Resolution to Support and/or Co-Sponsor the Report and Recommendations of
the American Bar Association’s Standing Committee on Ethics and
Professional Responsibility
Regarding Model Rule of Professional Conduct 1.10

WHEREAS, the American Bar Association’s Standing Committee on Ethics and Professional Responsibility (the “Committee”) has proposed amending Model Rule of Professional Conduct 1.10; and

WHEREAS, Model Rule of Professional Conduct 1.10(a) imputes the disqualification of one lawyer in a law firm to all other members of the firm, except when the disqualification is based on a personal interest of the lawyer that will not limit the ability of the other lawyers in the firm to represent the client; and

WHEREAS, the only exceptions to the broad application of imputation are in Model Rules 1.11 (addressing private firms that hire former government lawyers); 1.12 (addressing firms that hire a former judge, judicial law clerk, arbitrator, mediator or other “third-party neutral”); and 1.18 (discussing situations in which information has been imparted by a prospective client); and

WHEREAS, in situations covered under Model Rules 1.11, 1.12 and 1.18, the law firm may avoid imputed disqualifications by screening the disqualified lawyer from any involvement in the matter; and

WHEREAS, to date, proposals to amend the ABA Model Rules to allow screening when a lawyer moves from one private firm to another have been unsuccessful, most recently in 2002, when a proposal by the Commission on Evaluation of the Model Rules of Professional Conduct (“Ethics 2000”) was rejected by the House of Delegates by a margin of 176 to 130; and

WHEREAS, since the advent of the Model Rules many states have made different policy choices and there are now 21 states in which the movement of a personally disqualified lawyer to a new firm does not result in imputation of that lawyer’s disqualification to other lawyers in the new firm, if the lawyer is timely screened from participation in the matter; and

WHEREAS, Pennsylvania has had in effect for many years a version of Model Rule 1.10 that is substantially similar to that now proposed by the Committee; and

WHEREAS, the Pennsylvania experience of allowing screening when lawyers move from one firm to another has been a positive one which has balanced the competing reality of lawyer mobility and client confidences; and

WHEREAS, the Committee has recommended that the ABA adopt the following proposed resolution (the “Proposed ABA Resolution”), which will be presented to the ABA House of Delegates on August 11-12, 2008 at the ABA Annual Meeting in New York:

RESOLVED, that the American Bar Association adopts the following amendment to Model Rule of Professional Conduct 1.10: Imputation of Conflicts of Interest: General Rule

(e) notwithstanding paragraph (a), and in the absence of a waiver under paragraph (c), when a lawyer becomes associated with a firm, no lawyer associated in the firm shall knowingly represent a person in a matter in which that lawyer is disqualified under Rule 1.9 unless:

(1) the personally disqualified lawyer is timely screened from any participation in the matter and is apportioned no part of the fee therefrom; and

(2) written notice is promptly given to any affected former client to enable it to ascertain compliance with the provisions of this Rule.

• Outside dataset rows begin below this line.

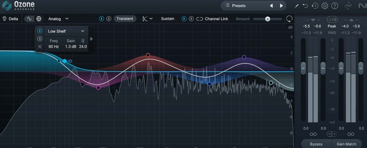Remove the Low Shelf band with X
This screenshot has width=367, height=148.
tap(40, 46)
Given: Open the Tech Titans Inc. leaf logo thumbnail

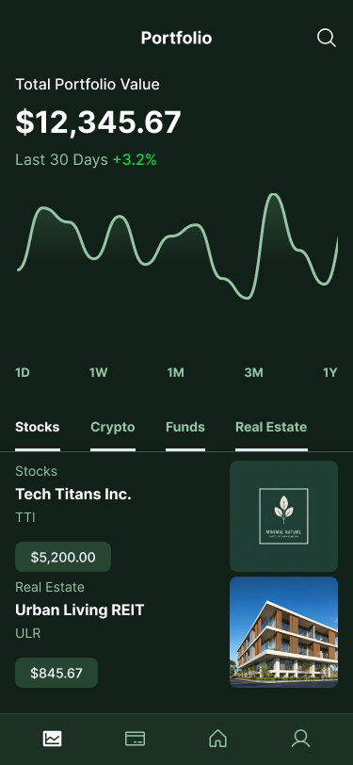Looking at the screenshot, I should coord(283,516).
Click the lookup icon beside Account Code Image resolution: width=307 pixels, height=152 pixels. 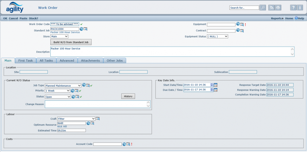point(128,144)
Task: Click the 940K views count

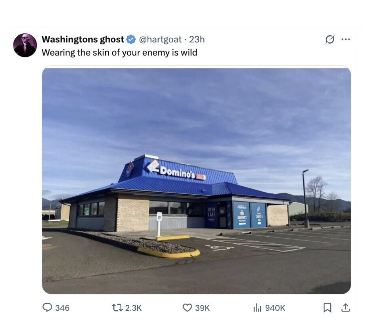Action: pyautogui.click(x=275, y=308)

[9] When the conditions of paragraph (e) are met, no imputation of a lawyer’s disqualification occurs, and consent to the new representation is therefore required. Lawyers should be aware, however, that courts may impose more stringent obligations in ruling upon motions to disqualify a lawyer from pending litigation.

[10] Requirements for screening procedures are stated in Rule 1.0(k). Paragraph (e)(1) does not prohibit the screened lawyer from receiving a salary of partnership share established by prior independent agreement, but that lawyer may not receive compensation directly related to the mater in which the lawyer is disqualified.

[11] Notice, including a description of the screened lawyer’s prior representation and of the screening procedures employed, generally should be given as soon as practicable after the need for screening becomes apparent.

WHEREAS, the Philadelphia Bar Association has been invited to join other bar associations in supporting and/or co-sponsoring the Proposed ABA Resolution.

NOW, THEREFORE, BE IT RESOLVED that the Philadelphia Bar Association hereby approves and authorizes the participation of the Association as a supporter or co-sponsor of the Proposed ABA Resolution.

BE IT FURTHER RESOLVED that the Chancellor or his designee is authorized to take whatever steps are necessary to effectuate this resolution and to communicate the support and/or the co-sponsorship of the Proposed ABA Resolution to the drafters of the Proposed ABA Resolution, members of the ABA House of Delegates and to whomever else the Chancellor or his designee deems appropriate.